There seem to be a lot of people searching for rules for medical offices. I’ve never heard of such rules, but since people are looking for them, I thought I’d write some.

  1. Medical offices are professional workplaces and staff need to dress, speak, and purport themselves professionally.
  2. Patients are customers and customer service should be paramount. Give all patients the utmost respect and practice compassion, compassion, compassion.
  3. If it didn’t get documented (on paper or electronically), it wasn’t done. If it didn’t get documented, you can’t charge for it.
  4. HIPAA. First of all, please spell it correctly. One P, two As. Secondly, know what it means and make it so!
  5. Never enter an exam room without knocking.
  6. Confirm patient identity (name, date of birth, etc.) before giving injections, taking specimens or performing a procedure.
  7. Remove very sick or very angry patients from the front desk immediately.
  8. Take the sick ones to exam rooms and take the angry ones to the manager’s office.
  9. Do not use medical jargon with patients. If they don’t know what you’re talking about, they might be too intimidated to ask.
  10. Wash your hands. Often. No matter what you do in the practice.
  11. The office should be CLEAN, fresh and up-to-date. No dying plants, no magazines more than 9 months old, no dust bunnies behind the doors, no stained seating or carpets.
  12. Train staff to apologize, and to apologize sincerely.
  13. Complaints from patients and staff need to be addressed in 2 weeks or less.
  14. Medical equipment is to be maintained and tested annually for safety and performance.
  15. Once a medical record is finalized, the only changes to a paper record are single line strike-throughs with corrected information and initials, or addendums. There are no changes to electronic records, only addendums.

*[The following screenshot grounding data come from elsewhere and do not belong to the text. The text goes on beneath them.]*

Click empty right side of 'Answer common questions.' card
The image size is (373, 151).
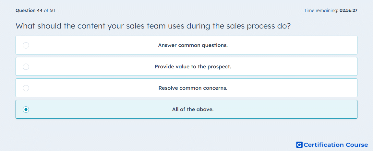pyautogui.click(x=297, y=45)
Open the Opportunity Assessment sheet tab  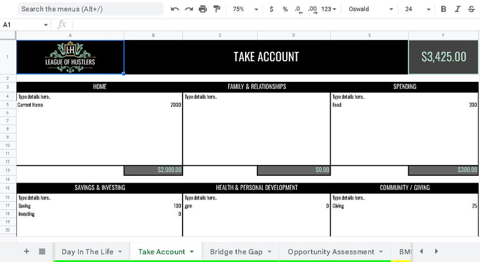pyautogui.click(x=331, y=252)
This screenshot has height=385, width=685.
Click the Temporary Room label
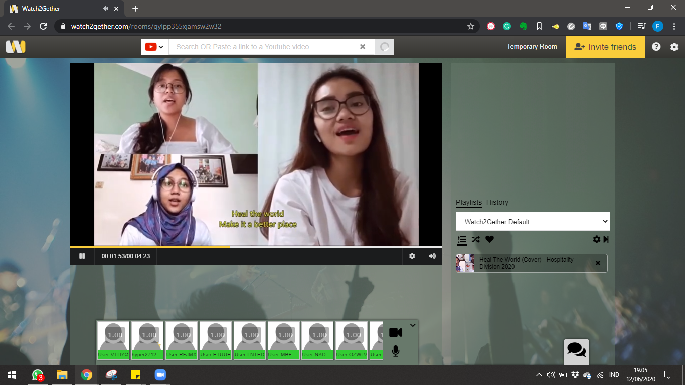click(532, 47)
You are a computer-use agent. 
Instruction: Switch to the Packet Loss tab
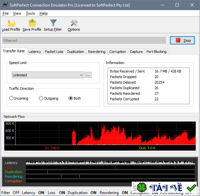(54, 52)
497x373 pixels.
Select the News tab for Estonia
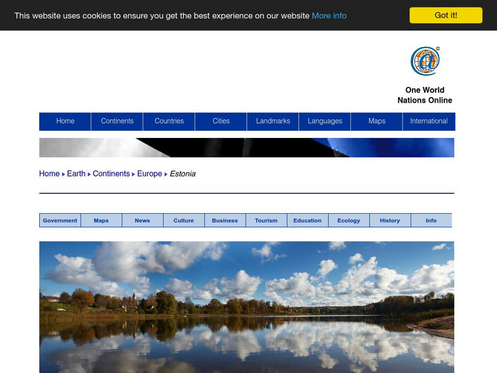(142, 220)
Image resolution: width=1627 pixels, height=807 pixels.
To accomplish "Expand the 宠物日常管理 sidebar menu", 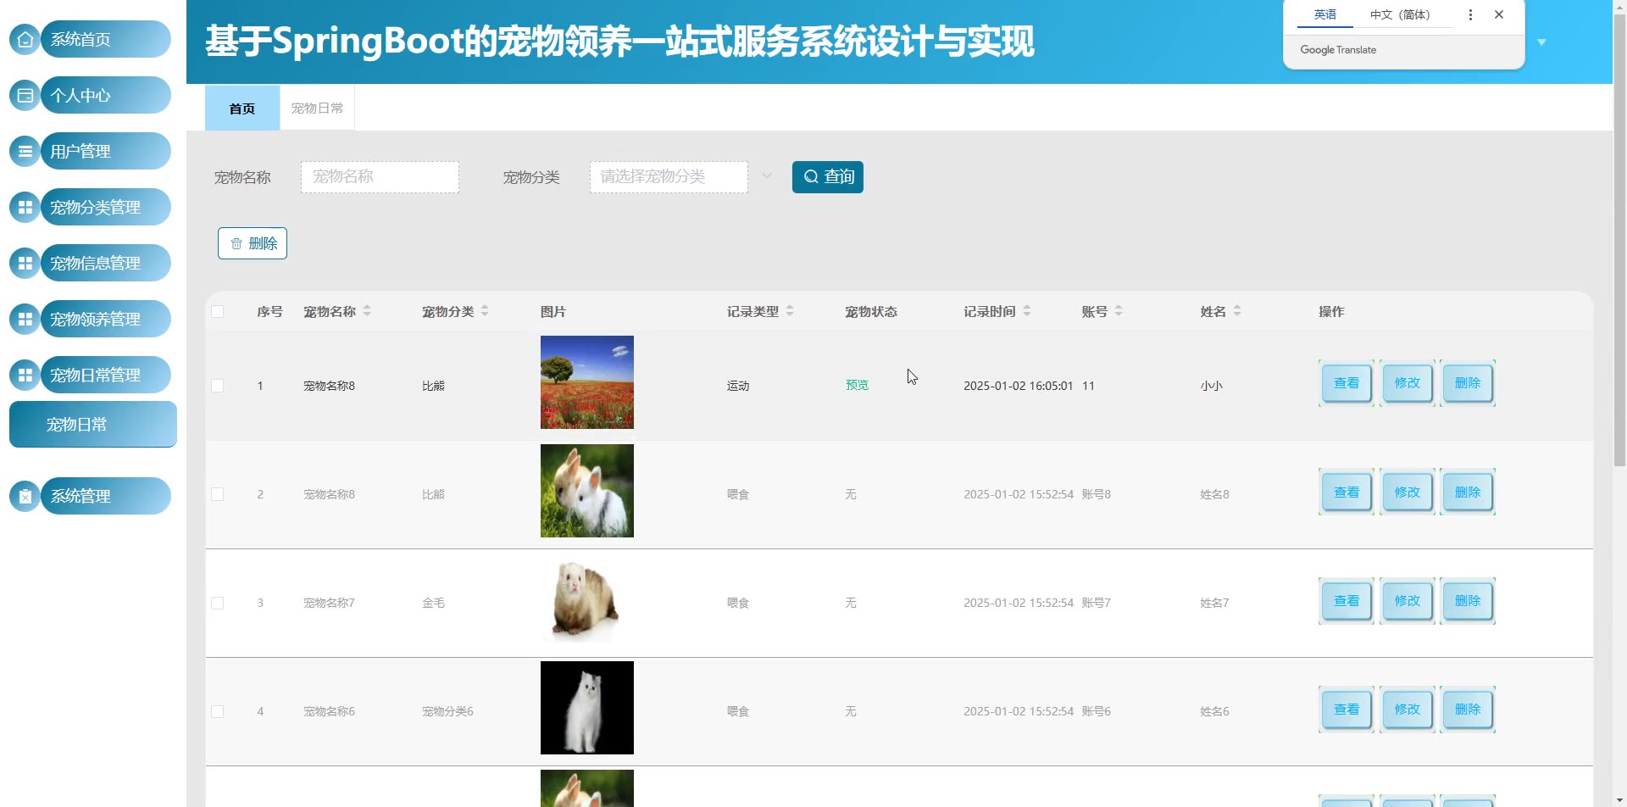I will pyautogui.click(x=105, y=376).
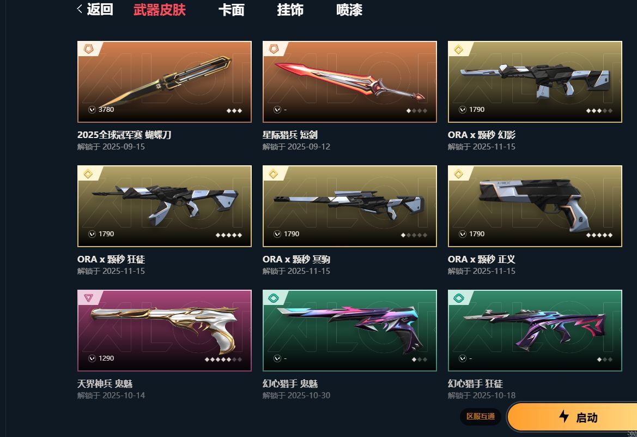Open the 挂饰 tab
The height and width of the screenshot is (437, 637).
pyautogui.click(x=290, y=9)
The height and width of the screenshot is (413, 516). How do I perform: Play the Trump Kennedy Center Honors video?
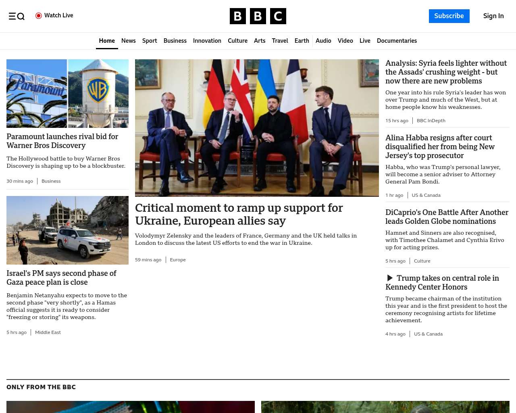point(390,278)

  16. Patients don’t understand insurance. Be the expert.
  17. Shred confidential practice paperwork and patient-identified information on- site.
  18. Keep medications (including sample medications) in locked cabinets and use a good inventory system to log the use and replacement of stock.
  19. Strive to meet patients at their communication level. Use graphics, translated materials and interpretive services when needed.
  20. Don’t expect patients to be on time for their appointments when the provider isn’t.
  21. Don’t make copies from copies.
  22. Give everyone the benefit of the doubt. There’s always more to the story. Okay, this is really a rule for life in general, but it works in medical offices too.